Vu ce qui précède, la décision doit également être confirmée en tant qu’elle ordonne l’enlèvement du jacuzzi.

6.                                Il résulte de ce qui précède que le recours doit être rejeté et la décision confirmée, frais et dépens à la charge de la recourante.


 

 

Par ces motifs
 la Cour de droit administratif et public
du Tribunal cantonal
arrête:

 

I.                                   Le recours est rejeté.  

II.                                 La décision rendue le 22 mars 2010 par la Municipalité de Vevey est confirmée.

III.                                Un émolument de 2'500 (deux mille cinq cents) francs est mis à la charge de Margarita Groux.

IV.                              Margarita Groux versera à la Commune de Vevey une indemnité de 2'000 (deux mille) francs à titre de dépens.

Lausanne, le 13 janvier 2011

Le président:                                                                                             La greffière:


                                                                    

Le présent arrêt est communiqué aux destinataires de l'avis d'envoi ci-joint.

Il peut faire l'objet, dans les trente jours suivant sa notification, d'un recours au Tribunal fédéral.

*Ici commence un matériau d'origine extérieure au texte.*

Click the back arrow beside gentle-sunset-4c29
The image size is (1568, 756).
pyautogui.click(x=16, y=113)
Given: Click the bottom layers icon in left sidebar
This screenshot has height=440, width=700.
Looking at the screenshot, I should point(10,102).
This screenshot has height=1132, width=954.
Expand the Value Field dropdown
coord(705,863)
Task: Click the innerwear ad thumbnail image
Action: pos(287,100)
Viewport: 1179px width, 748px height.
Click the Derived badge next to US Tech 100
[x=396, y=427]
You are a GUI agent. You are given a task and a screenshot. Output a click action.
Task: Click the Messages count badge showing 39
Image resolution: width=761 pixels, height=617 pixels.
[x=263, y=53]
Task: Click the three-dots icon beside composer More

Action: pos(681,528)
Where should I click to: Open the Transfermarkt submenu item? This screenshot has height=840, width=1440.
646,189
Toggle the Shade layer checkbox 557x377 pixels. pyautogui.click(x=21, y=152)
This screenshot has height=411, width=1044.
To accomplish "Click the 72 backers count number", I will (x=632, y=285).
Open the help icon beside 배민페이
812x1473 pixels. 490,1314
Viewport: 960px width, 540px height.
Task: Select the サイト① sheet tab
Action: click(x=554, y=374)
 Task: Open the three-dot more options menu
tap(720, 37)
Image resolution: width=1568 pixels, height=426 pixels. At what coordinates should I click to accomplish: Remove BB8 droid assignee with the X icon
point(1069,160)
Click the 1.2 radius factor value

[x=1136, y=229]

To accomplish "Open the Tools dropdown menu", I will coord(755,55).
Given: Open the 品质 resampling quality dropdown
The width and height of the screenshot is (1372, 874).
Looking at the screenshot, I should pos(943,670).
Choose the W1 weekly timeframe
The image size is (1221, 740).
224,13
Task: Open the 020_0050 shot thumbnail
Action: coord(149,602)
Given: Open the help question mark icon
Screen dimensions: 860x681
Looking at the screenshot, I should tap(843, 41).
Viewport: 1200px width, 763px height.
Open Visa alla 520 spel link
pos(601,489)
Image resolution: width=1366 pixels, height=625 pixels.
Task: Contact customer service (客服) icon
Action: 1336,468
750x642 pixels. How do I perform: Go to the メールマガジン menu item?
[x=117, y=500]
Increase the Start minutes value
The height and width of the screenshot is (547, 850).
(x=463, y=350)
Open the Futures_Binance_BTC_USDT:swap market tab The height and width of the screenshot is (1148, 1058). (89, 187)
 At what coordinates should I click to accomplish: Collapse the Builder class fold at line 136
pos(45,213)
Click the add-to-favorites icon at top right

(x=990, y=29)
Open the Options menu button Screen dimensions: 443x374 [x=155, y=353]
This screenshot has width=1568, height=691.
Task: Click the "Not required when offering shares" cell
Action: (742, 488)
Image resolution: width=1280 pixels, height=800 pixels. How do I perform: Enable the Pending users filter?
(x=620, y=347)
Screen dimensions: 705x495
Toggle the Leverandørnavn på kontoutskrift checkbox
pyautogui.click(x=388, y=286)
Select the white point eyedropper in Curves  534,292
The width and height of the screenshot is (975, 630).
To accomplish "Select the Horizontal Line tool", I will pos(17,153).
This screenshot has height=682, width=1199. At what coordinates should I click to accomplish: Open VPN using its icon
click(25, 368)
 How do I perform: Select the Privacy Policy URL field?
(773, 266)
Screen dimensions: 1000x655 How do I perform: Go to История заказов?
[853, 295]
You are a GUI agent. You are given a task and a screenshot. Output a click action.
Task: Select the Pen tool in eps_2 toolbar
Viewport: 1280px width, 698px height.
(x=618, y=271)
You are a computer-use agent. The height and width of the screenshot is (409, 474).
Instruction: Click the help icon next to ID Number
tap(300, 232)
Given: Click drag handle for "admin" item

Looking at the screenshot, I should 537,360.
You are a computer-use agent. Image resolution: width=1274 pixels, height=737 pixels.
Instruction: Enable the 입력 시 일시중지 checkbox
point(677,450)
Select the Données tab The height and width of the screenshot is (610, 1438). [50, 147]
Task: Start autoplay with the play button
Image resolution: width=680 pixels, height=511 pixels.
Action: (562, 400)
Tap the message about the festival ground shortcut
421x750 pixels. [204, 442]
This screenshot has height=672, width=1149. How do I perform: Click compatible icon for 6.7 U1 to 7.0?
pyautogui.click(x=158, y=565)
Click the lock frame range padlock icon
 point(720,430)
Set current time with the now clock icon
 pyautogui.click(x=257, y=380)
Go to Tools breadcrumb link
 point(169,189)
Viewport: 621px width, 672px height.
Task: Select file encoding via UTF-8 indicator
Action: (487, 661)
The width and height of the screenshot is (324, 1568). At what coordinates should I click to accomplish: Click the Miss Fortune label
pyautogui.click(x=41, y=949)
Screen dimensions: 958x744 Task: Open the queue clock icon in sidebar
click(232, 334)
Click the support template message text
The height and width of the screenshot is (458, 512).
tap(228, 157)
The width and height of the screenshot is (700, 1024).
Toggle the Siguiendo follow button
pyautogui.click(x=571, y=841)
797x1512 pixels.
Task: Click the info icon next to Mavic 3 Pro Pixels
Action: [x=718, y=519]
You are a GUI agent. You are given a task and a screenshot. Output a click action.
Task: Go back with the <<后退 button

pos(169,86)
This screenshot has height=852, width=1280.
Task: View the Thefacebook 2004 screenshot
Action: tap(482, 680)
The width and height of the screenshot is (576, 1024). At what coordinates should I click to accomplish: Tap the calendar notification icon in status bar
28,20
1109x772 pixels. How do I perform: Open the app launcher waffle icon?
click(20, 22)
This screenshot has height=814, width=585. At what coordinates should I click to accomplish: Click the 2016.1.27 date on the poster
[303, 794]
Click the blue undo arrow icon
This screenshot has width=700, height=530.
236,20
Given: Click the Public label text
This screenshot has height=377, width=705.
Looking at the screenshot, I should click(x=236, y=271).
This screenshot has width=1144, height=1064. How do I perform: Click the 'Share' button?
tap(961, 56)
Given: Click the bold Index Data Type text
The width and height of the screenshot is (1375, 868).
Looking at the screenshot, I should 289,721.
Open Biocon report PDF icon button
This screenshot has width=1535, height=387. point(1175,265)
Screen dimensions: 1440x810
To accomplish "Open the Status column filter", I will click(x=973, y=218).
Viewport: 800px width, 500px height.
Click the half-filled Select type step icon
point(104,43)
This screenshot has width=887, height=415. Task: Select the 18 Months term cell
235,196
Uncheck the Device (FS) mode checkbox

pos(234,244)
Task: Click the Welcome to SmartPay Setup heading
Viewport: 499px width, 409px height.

Le recours en matière de droit public s'exerce aux conditions des articles 82 ss de la loi du 17 juin 2005 sur le Tribunal fédéral (LTF - RS 173.110), le recours constitutionnel subsidiaire à celles des articles 113 ss LTF. Le mémoire de recours doit être rédigé dans une langue officielle, indiquer les conclusions, les motifs et les moyens de preuve, et être signé. Les motifs doivent exposer succinctement en quoi l’acte attaqué viole le droit. Les pièces invoquées comme moyens de preuve doivent être jointes au mémoire, pour autant qu’elles soient en mains de la partie; il en va de même de la décision attaquée.